A nonzero peculiar velocity for an emitting galaxy with respect to its local cosmological frame can be taken into account by Doppler-shifting the emitted photons before applying the cosmological redshift factor; i.e., the observed redshift would be a product of two factors. When the observed redshift is large, one usually assumes that the dominant contribution is of cosmological origin. When this assumption is valid, the redshift is a monotonic function of both distance and time during the expansional phase of any cosmological model. Thus, astronomers often use the redshift z as a shorthand indicator of both distance and elapsed time. Following from this, the statement “object X lies at z = a” means that “object X lies at a distance associated with redshift a”; the statement “event Y occurred at redshift z = b” means that “event Y occurred a time ago associated with redshift b.”
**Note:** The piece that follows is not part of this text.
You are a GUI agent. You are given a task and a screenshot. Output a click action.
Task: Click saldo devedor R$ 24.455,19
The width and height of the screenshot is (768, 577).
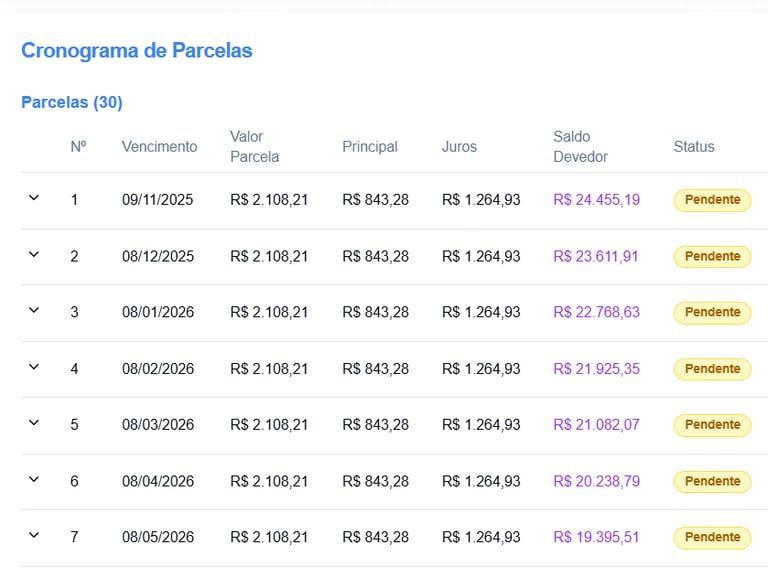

The open Friedmann models differ from the closed models in both spatial and temporal behaviour. In an open universe the total volume of space and the number of galaxies contained in it are infinite. The three-dimensional spatial geometry is one of uniform negative curvature in the sense that, if circles are drawn with very large lengths of string, the ratio of circumferences to lengths of string are greater than 2π. The temporal history begins again with expansion from a big bang of infinite density, but now the expansion continues indefinitely, and the average density of matter and radiation in the universe would eventually become vanishingly small. Time in such a model has a beginning but no end.